Count me in as well. Possibly heading up on Friday evening, but will be there for sure come Saturday morning. Tied up this weekend with Father in Laws 80th birthday celebrations but will be up at North Bay next weekend. Looking forward to seeing you all. Hey, is crazy Jonesy coming back from Calgary to make this one again this year.? See you in a week.

Todd


----------



## trapper1 (Nov 9, 2004)

The Cone is back but not sure he can make it...he said he'll try...but with building a house and what not...you never know
see you there Todd


----------



## JDoupe (Dec 9, 2006)

It's a bit of a drive....but I think I'll try and make this one.


----------



## rsteep (Mar 1, 2008)

3 1/2 days till go time, getting primed by the pool now, hope the buzz doesn't wear until atleast next Monday.:darkbeer:


----------



## hotwheels (Dec 5, 2006)

gonna be funnnnnnnnn me thinks


----------



## cody12 (Dec 7, 2004)

Forecast looks good little rain on Sunday


----------



## CLASSICHUNTER (May 20, 2005)

it isn`t the running bear without rain at least one day... lol lol lol


----------



## F/F 3Der (Mar 23, 2008)

Just arrived in North Bay.
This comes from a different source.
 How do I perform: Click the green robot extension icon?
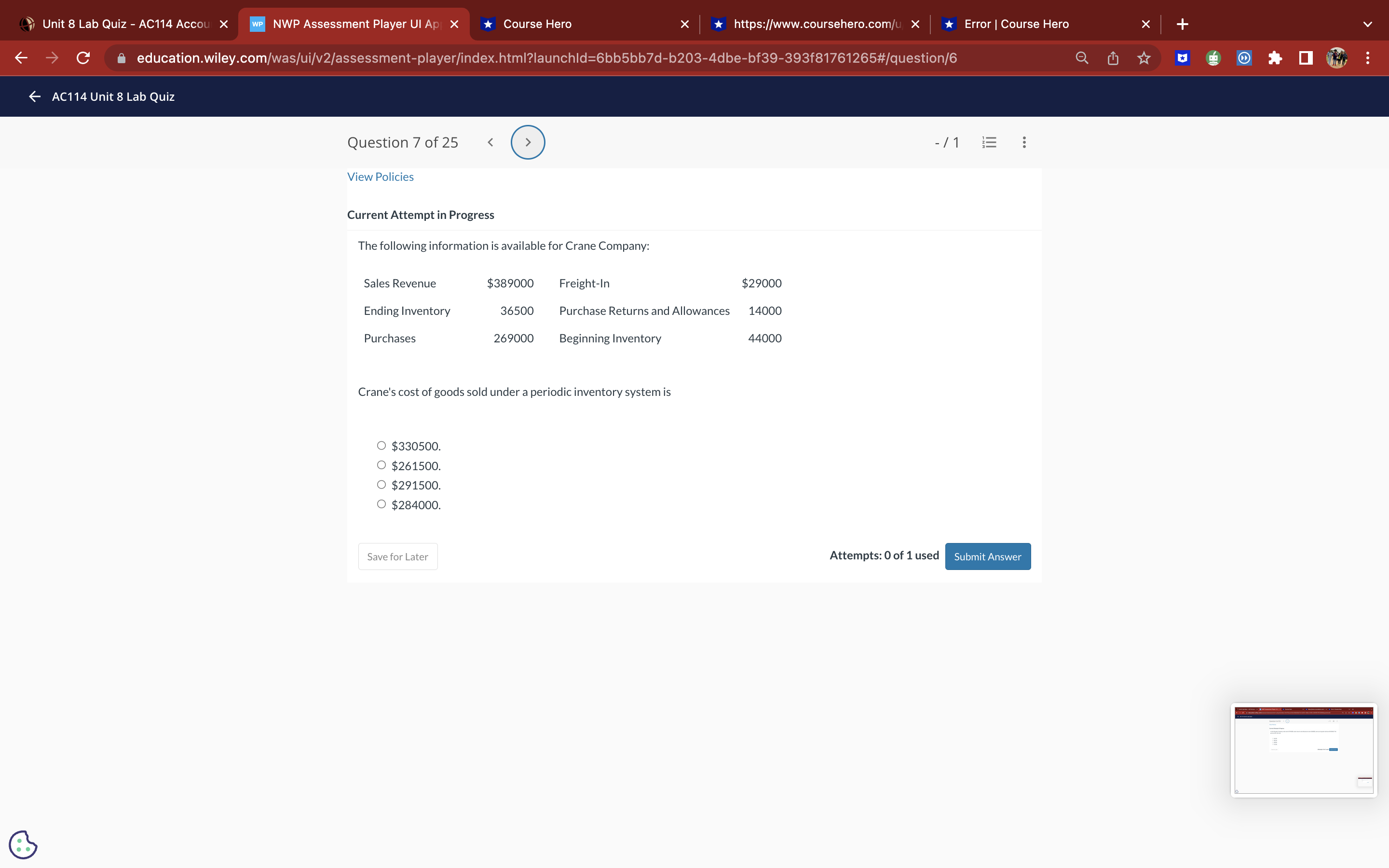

Motel tonight then off to get a prime tent spot LOL


----------



## CLASSICHUNTER (May 20, 2005)

packed up .... loaded the 151 now some mix and ice..... and just picking through the fireworks to see what might be a big bang... lol lol now where are the lighters?????? we are on our way...


----------



## hotwheels (Dec 5, 2006)

Where Here!!!!


----------